Operator: [Operator Instructions]. And your first question will be from Luke Davis at RBC. Please go ahead.

Luke Davis: Hey, good morning guys. Just relating to the acquisition in Q1, just wondering how much incremental ARO you would have taken on with that?

Grant Fagerheim: We will get back to you with that Luke. The exact number we're not sure about.

Luke Davis: Okay. And then just as a follow-up, wondering if you can comment broadly on what you're seeing in the M&A market and where you guys might see a opportunity going forward?

Thanh Kang: Our focus really is to look at transactions that complement our existing core areas here and similar to what we did with the a small acquisition for 16.2 million in the first quarter as well as the joint venture transaction that we did in the Montney there. Those are the types of styles of transactions that we would look to focus on in 2020 here.

Operator: [Operator Instructions]. And at this time, gentlemen, we have no other questions registered. Please proceed.

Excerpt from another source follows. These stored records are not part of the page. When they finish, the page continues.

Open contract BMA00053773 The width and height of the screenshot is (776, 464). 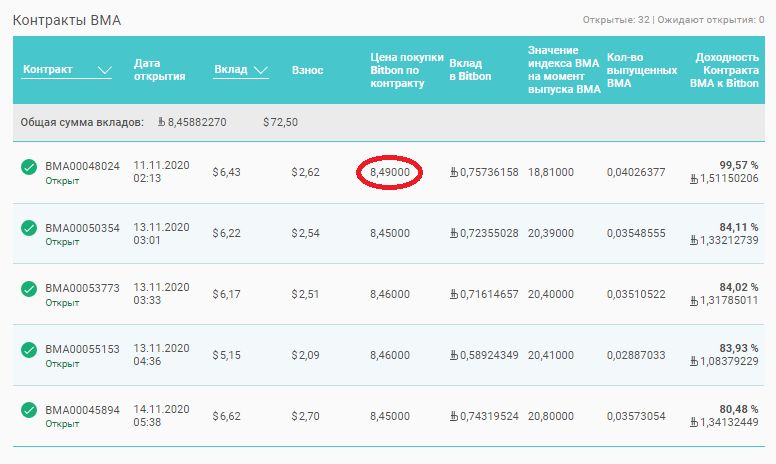82,288
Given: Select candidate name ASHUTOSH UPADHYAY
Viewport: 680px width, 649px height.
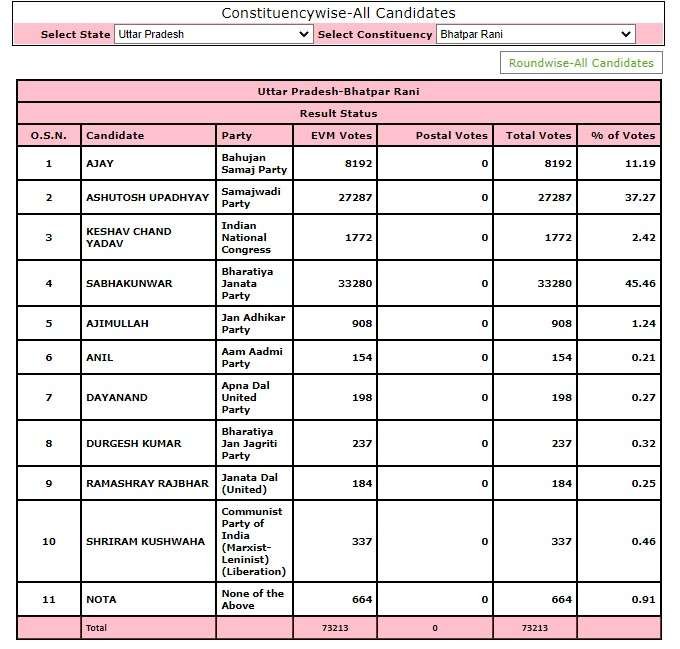Looking at the screenshot, I should 147,198.
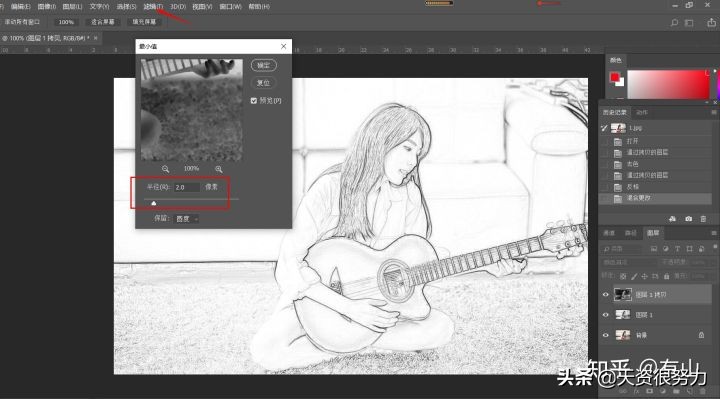Click the Reset button in Minimum dialog

264,83
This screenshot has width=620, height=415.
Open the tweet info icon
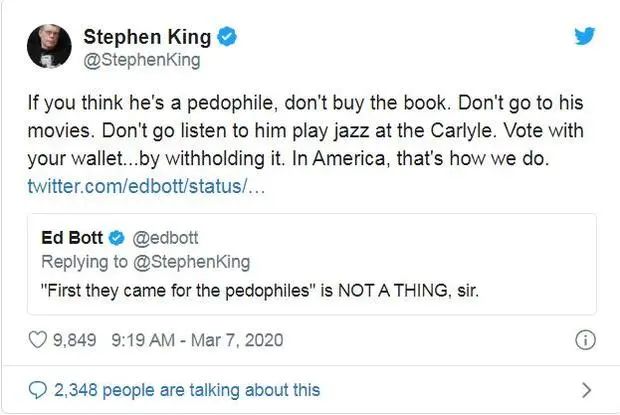[x=585, y=340]
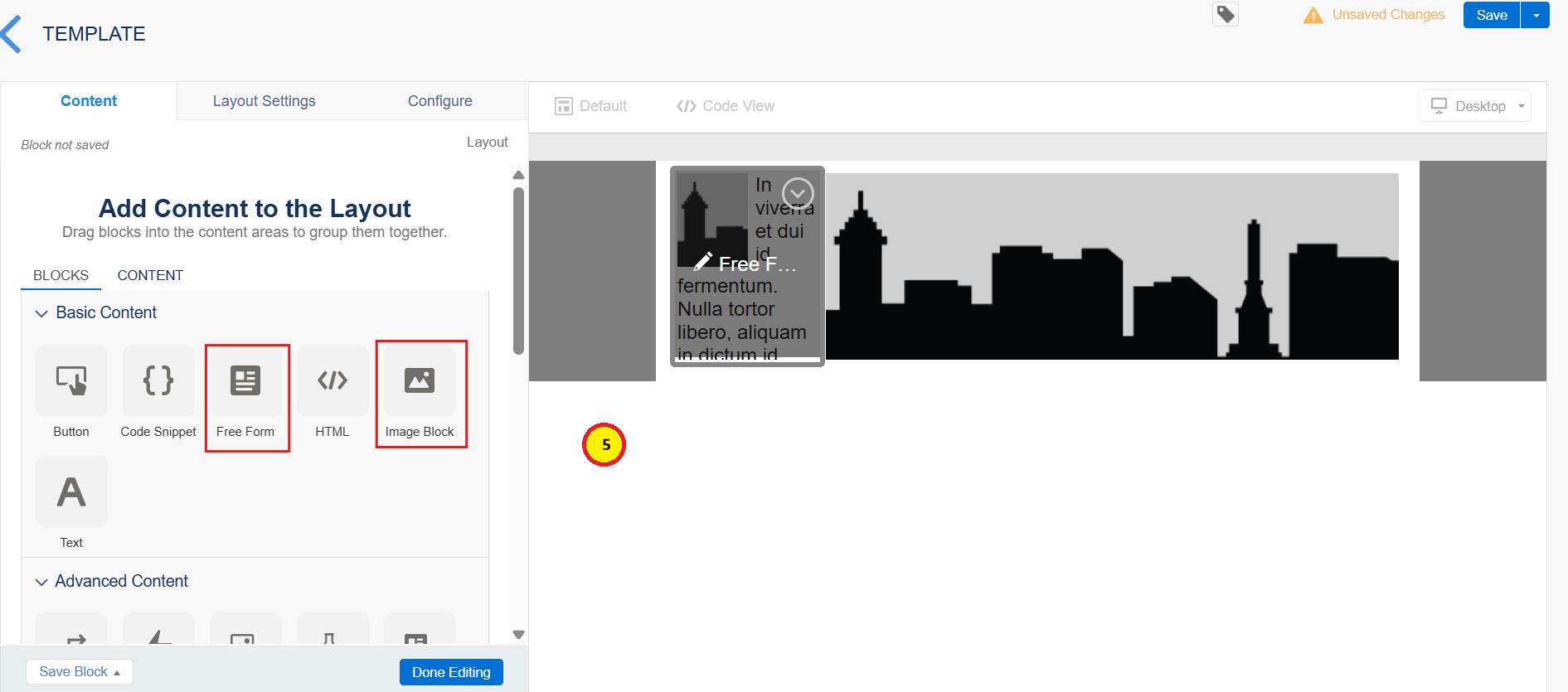This screenshot has width=1568, height=692.
Task: Open the Save options dropdown arrow
Action: tap(1536, 15)
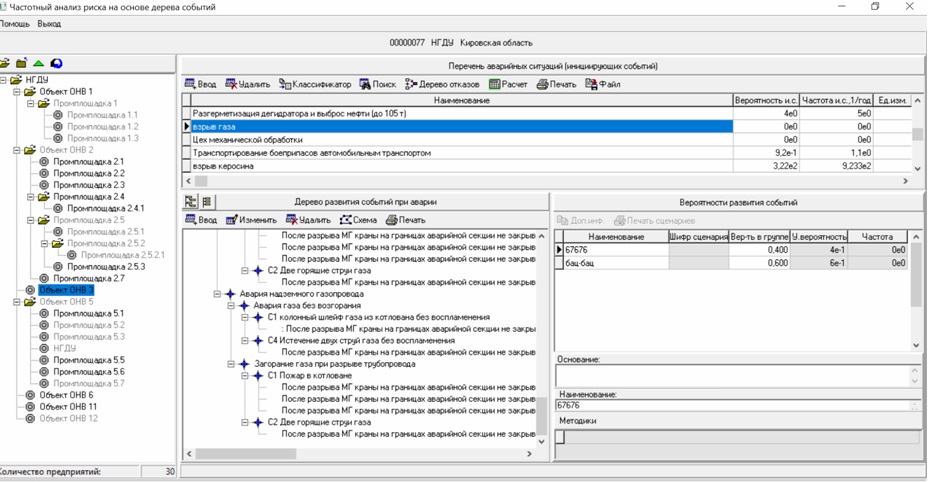Click the Поиск search icon

pos(377,84)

Grant Fagerheim: We want to thank each of you for your interest in Whitecap and the progress we've made to date. We understand that investing in the energy industry at this time has been challenging. You should know that we will continue to do everything we can to improve the returns for shareholders and an environmentally and socially responsible manner, wishing you all the best for the day and the year. Thank you.

Operator: Thank you, sir. Ladies and gentlemen, this does indeed conclude your conference call for today. Once again, thank you for attending. And at this time we do ask that you please disconnect your lines.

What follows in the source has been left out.